*INSTRUCTIONS FOR THE TASK*: Every record must be repeated exactly, with no omission.

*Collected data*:
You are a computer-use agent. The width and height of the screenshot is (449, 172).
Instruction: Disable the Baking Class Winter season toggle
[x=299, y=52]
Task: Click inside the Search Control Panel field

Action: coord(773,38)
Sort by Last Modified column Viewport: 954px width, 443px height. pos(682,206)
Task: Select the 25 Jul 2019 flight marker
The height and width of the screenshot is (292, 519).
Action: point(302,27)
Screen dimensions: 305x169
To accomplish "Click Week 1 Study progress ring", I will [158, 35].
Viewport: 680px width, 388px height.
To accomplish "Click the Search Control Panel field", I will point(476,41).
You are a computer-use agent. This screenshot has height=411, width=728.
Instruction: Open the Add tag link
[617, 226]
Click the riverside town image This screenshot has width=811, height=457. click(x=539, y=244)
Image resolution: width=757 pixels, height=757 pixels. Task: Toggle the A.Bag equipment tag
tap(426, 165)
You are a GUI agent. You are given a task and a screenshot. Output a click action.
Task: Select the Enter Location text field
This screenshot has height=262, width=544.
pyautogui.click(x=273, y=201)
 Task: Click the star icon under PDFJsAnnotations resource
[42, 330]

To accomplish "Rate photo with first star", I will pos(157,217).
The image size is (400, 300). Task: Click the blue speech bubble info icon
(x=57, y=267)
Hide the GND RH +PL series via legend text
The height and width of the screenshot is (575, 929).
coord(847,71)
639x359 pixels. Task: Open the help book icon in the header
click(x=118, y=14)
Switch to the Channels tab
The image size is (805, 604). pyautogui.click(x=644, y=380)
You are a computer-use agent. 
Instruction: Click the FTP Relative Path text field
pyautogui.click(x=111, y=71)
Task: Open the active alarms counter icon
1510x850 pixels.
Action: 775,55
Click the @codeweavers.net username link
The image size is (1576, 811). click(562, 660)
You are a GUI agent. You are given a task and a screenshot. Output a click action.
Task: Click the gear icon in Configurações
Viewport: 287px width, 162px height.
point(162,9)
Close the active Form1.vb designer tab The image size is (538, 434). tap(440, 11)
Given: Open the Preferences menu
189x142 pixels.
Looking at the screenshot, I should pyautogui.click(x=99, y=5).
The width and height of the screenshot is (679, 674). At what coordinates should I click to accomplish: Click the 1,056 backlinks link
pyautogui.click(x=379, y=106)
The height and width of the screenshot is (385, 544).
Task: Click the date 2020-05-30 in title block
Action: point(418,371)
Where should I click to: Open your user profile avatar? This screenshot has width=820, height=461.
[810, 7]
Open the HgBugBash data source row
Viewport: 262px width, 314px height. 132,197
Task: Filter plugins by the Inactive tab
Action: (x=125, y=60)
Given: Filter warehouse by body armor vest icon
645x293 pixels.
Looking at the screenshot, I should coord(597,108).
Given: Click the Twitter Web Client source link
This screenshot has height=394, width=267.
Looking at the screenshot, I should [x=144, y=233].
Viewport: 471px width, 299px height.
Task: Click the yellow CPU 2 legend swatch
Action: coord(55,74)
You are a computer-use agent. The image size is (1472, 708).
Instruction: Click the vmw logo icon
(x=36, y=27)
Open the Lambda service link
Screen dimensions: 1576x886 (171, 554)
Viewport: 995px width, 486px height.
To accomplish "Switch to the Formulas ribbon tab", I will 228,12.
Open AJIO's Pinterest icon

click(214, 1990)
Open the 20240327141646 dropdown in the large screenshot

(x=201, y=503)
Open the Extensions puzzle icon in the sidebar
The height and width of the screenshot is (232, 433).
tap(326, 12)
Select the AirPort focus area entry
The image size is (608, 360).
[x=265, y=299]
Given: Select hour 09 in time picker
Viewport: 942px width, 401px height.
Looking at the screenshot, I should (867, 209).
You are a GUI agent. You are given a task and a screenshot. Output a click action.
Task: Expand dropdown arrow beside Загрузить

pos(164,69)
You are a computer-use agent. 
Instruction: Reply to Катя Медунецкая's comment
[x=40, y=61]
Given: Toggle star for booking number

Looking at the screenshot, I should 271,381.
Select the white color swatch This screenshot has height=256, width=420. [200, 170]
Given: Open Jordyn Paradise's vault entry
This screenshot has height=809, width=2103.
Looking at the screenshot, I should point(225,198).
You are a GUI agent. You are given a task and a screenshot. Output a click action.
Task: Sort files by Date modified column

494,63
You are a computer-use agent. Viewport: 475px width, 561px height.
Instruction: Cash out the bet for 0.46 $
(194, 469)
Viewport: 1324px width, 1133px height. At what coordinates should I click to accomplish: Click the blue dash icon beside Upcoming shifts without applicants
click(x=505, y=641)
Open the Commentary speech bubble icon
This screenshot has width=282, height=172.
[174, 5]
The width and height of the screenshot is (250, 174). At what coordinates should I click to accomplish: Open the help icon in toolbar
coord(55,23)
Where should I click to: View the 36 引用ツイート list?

*EXERCISE RESPONSE*:
You are a computer-use agent. The width and height of the screenshot is (449, 172).
Instruction: Disable the Baking Class Winter season toggle
[x=299, y=52]
Task: Click inside the Search Control Panel field

Action: coord(773,38)
Sort by Last Modified column Viewport: 954px width, 443px height. pos(682,206)
Task: Select the 25 Jul 2019 flight marker
The height and width of the screenshot is (292, 519).
Action: point(302,27)
Screen dimensions: 305x169
To accomplish "Click Week 1 Study progress ring", I will [158, 35].
Viewport: 680px width, 388px height.
To accomplish "Click the Search Control Panel field", I will point(476,41).
You are a computer-use agent. This screenshot has height=411, width=728.
Instruction: Open the Add tag link
[617, 226]
Click the riverside town image This screenshot has width=811, height=457. click(x=539, y=244)
Image resolution: width=757 pixels, height=757 pixels. Task: Toggle the A.Bag equipment tag
tap(426, 165)
You are a GUI agent. You are given a task and a screenshot. Output a click action.
Task: Select the Enter Location text field
This screenshot has height=262, width=544.
pyautogui.click(x=273, y=201)
 Task: Click the star icon under PDFJsAnnotations resource
[42, 330]

To accomplish "Rate photo with first star", I will pos(157,217).
The image size is (400, 300). Task: Click the blue speech bubble info icon
(x=57, y=267)
Hide the GND RH +PL series via legend text
The height and width of the screenshot is (575, 929).
coord(847,71)
639x359 pixels. Task: Open the help book icon in the header
click(x=118, y=14)
Switch to the Channels tab
The image size is (805, 604). pyautogui.click(x=644, y=380)
You are a computer-use agent. 
Instruction: Click the FTP Relative Path text field
pyautogui.click(x=111, y=71)
Task: Open the active alarms counter icon
1510x850 pixels.
Action: 775,55
Click the @codeweavers.net username link
The image size is (1576, 811). click(562, 660)
You are a GUI agent. You are given a task and a screenshot. Output a click action.
Task: Click the gear icon in Configurações
Viewport: 287px width, 162px height.
point(162,9)
Close the active Form1.vb designer tab The image size is (538, 434). tap(440, 11)
Given: Open the Preferences menu
189x142 pixels.
Looking at the screenshot, I should pyautogui.click(x=99, y=5).
The width and height of the screenshot is (679, 674). At what coordinates should I click to accomplish: Click the 1,056 backlinks link
pyautogui.click(x=379, y=106)
The height and width of the screenshot is (385, 544).
Task: Click the date 2020-05-30 in title block
Action: point(418,371)
Where should I click to: Open your user profile avatar? This screenshot has width=820, height=461.
[810, 7]
Open the HgBugBash data source row
Viewport: 262px width, 314px height. 132,197
Task: Filter plugins by the Inactive tab
Action: (x=125, y=60)
Given: Filter warehouse by body armor vest icon
645x293 pixels.
Looking at the screenshot, I should coord(597,108).
Given: Click the Twitter Web Client source link
This screenshot has height=394, width=267.
Looking at the screenshot, I should [x=144, y=233].
Viewport: 471px width, 299px height.
Task: Click the yellow CPU 2 legend swatch
Action: coord(55,74)
You are a computer-use agent. The image size is (1472, 708).
Instruction: Click the vmw logo icon
(x=36, y=27)
Open the Lambda service link
Screen dimensions: 1576x886 (171, 554)
Viewport: 995px width, 486px height.
To accomplish "Switch to the Formulas ribbon tab", I will 228,12.
Open AJIO's Pinterest icon

click(214, 1990)
Open the 20240327141646 dropdown in the large screenshot

(x=201, y=503)
Open the Extensions puzzle icon in the sidebar
The height and width of the screenshot is (232, 433).
tap(326, 12)
Select the AirPort focus area entry
The image size is (608, 360).
[x=265, y=299]
Given: Select hour 09 in time picker
Viewport: 942px width, 401px height.
Looking at the screenshot, I should (867, 209).
You are a GUI agent. You are given a task and a screenshot. Output a click action.
Task: Expand dropdown arrow beside Загрузить

pos(164,69)
You are a computer-use agent. 
Instruction: Reply to Катя Медунецкая's comment
[x=40, y=61]
Given: Toggle star for booking number

Looking at the screenshot, I should 271,381.
Select the white color swatch This screenshot has height=256, width=420. [200, 170]
Given: Open Jordyn Paradise's vault entry
This screenshot has height=809, width=2103.
Looking at the screenshot, I should point(225,198).
You are a GUI agent. You are given a task and a screenshot. Output a click action.
Task: Sort files by Date modified column

494,63
You are a computer-use agent. Viewport: 475px width, 561px height.
Instruction: Cash out the bet for 0.46 $
(194, 469)
Viewport: 1324px width, 1133px height. At what coordinates should I click to accomplish: Click the blue dash icon beside Upcoming shifts without applicants
click(x=505, y=641)
Open the Commentary speech bubble icon
This screenshot has width=282, height=172.
[174, 5]
The width and height of the screenshot is (250, 174). At what coordinates should I click to accomplish: Open the help icon in toolbar
coord(55,23)
Where should I click to: View the 36 引用ツイート list?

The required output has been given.